TOLEDO, Ohio (March 21, 2016) – Safety never stops, not in this business anyway; that’s why ARCA’s Director of Race Operations & Administration Joe Wells is driving down the road today, headed for Fairgrounds Speedway Nashville from the home office in Temperance, Michigan.
“I’m headed down to observe some drivers who intend to race in our next event at Nashville,” Wells said. “It’s all part of the approval process to be eligible to compete in the ARCA Racing Series presented by Menards.”
Rookie Christian Eckes is one of the drivers under observation at Nashville. Wells has served in a full-time capacity at ARCA for 25-plus years.
While no driver was under observation this past weekend, the annual Toledo/Flat Rock Speedways safety seminar was held at Toledo Speedway for track officials participating in the 2016 race season at either or both tracks.
“Each year, we gather up the officials who will be working at each track and go over safety procedures,” added Wells. “For some, it’s a refresher course; for others, it’s an introduction to our safety procedures and processes.”
In addition to putting pencil to paper to get the official application process rolling, the officials on hand participated in a classroom style seminar before they head outside and utilize the “tools of the trade.”
Toledo-Flat Rock Safety Director Tom Rogers takes the officials to task for some on-the-job training.
“This is something we do every year…get our officials familiar with the safety tools,” said Rogers. “Many are already familiar with what we use and how we do things, but we also had three new people attend, so we spent some time getting them up to speed and familiarized with the tools.”
Rogers is well trained to teach his trade.
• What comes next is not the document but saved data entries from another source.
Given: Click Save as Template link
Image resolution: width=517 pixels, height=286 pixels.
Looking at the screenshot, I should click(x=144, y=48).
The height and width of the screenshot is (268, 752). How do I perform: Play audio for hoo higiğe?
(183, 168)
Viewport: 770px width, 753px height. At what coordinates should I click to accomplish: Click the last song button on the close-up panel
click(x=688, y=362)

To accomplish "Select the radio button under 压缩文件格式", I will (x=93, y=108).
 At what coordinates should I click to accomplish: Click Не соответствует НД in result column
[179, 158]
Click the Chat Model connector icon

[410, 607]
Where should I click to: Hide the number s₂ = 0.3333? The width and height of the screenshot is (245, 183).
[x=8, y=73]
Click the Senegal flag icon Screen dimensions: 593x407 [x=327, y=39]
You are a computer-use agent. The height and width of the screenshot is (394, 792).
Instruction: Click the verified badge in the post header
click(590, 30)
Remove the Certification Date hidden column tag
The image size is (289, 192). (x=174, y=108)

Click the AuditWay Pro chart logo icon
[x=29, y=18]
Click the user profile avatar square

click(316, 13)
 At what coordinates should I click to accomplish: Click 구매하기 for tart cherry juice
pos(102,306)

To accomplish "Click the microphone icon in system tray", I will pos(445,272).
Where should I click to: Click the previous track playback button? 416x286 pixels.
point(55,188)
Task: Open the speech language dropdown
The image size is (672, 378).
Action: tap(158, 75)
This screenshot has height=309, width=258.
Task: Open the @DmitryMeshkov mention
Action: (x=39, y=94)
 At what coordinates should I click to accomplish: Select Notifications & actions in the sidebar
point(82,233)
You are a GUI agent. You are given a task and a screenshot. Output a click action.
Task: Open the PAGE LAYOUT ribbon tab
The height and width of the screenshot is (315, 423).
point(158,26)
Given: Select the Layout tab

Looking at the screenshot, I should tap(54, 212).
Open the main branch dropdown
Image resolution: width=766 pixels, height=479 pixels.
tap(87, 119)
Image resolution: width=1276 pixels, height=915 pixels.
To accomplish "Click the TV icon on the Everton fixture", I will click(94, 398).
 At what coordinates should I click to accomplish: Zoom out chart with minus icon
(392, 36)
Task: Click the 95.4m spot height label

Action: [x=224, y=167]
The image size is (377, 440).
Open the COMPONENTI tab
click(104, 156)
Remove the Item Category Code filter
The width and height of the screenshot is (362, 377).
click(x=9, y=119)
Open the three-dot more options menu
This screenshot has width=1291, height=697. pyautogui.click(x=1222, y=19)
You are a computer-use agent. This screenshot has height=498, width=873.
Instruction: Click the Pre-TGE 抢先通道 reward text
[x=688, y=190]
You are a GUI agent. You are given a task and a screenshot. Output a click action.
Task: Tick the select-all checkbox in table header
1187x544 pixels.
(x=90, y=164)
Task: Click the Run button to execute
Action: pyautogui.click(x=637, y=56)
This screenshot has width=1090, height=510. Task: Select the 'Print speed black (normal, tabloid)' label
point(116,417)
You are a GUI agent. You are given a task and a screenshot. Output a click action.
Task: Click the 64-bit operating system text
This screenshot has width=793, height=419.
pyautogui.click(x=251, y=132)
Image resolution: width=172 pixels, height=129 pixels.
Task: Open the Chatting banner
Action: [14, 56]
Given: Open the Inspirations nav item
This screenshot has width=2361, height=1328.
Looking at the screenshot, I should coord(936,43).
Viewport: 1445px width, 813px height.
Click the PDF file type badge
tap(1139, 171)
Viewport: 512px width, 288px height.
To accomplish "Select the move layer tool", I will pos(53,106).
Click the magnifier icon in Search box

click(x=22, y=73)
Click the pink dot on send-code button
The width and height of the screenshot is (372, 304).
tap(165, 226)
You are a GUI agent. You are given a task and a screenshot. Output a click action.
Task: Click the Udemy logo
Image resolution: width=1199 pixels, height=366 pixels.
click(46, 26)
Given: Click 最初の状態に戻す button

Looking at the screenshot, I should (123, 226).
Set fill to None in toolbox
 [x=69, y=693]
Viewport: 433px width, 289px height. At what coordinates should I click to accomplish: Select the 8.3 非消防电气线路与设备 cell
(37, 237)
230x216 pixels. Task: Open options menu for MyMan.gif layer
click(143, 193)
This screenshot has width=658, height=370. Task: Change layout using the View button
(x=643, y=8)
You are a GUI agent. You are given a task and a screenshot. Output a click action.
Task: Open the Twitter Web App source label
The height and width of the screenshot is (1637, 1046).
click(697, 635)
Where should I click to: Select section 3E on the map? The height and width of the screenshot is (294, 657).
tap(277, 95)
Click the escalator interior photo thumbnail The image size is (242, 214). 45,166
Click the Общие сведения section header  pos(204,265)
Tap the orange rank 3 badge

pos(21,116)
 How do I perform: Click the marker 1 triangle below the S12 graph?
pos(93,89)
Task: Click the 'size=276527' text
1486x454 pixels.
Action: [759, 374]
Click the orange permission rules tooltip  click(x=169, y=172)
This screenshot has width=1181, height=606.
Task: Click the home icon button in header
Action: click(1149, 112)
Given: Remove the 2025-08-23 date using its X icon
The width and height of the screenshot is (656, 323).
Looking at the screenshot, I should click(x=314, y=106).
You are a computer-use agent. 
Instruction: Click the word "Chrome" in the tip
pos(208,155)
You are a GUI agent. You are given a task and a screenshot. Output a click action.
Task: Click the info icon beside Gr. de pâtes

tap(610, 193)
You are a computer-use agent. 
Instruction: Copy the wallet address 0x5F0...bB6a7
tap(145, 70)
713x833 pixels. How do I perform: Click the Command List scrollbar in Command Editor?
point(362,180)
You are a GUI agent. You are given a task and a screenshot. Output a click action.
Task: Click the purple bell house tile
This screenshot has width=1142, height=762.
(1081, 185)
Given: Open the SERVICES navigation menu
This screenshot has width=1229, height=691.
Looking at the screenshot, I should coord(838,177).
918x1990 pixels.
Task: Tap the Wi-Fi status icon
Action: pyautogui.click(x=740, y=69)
He’s a certified/licensed EMT (Emergency Medical Technician) with CPR (Cardiopulmonary Resuscitation) and Firefighting credentials/certificates. He’s also certified in first aid, ice rescue, water rescue and Hazmat (hazardous materials) operations.
“One of the things we do is go over the procedure for using the Amkus cutter-spreader combination tool.” The tool is often referred to as the “Jaws of Life”.
“The combination tool can be a life saver. We use it to spread metal and use it to cut as well. A&D Auto Parts provided the car that we used to cut up. It gives our officials time on the tool, which is critical to getting ahead of a potential rescue operation.
“When the tool grabs, it can go either way on you, so you really have to make sure you’re free and clear to maneuver the tool as necessary.”
Rogers also teaches the officials about various on-track activities.
“We talked about a lot of track activities, how to position the safety vehicle when you approach a scene, and so on. Positioning the safety vehicle is critical to the overall operation, from the way you position the truck to which way you point the front wheels. The proper positioning of the (safety) truck indicates to the drivers which way we want them to go, whether it’s high or down low.
“In order to do our jobs correctly, we’ve got to concentrate on keeping ourselves safe first, so we can assist at the scene the way we need to. It’s not just race out there and hurry up and stop. There are a lot of moving parts to keeping everyone safe.
“We try and throw a lot of different situations at the officials because no two situations on the track are alike. Safety is a continual learning process for everyone involved. There is so much that’s racing through your head, and every scene is different. You have to really be on your game and be thinking way ahead…do your best to get out in front of it.
“We’ve a got a really good bunch of guys working with us this year at both tracks. I feel really good about it.”
Toledo and Flat Rock will be using the same safety truck this year that was utilized in the ARCA Racing Series presented by Menards last year. The ARCA Racing Series is currently outfitting a brand new safety vehicle-chase truck for 2016 – a 2016 Dodge Ram 1500, powered by a 5.7 liter Hemi engine.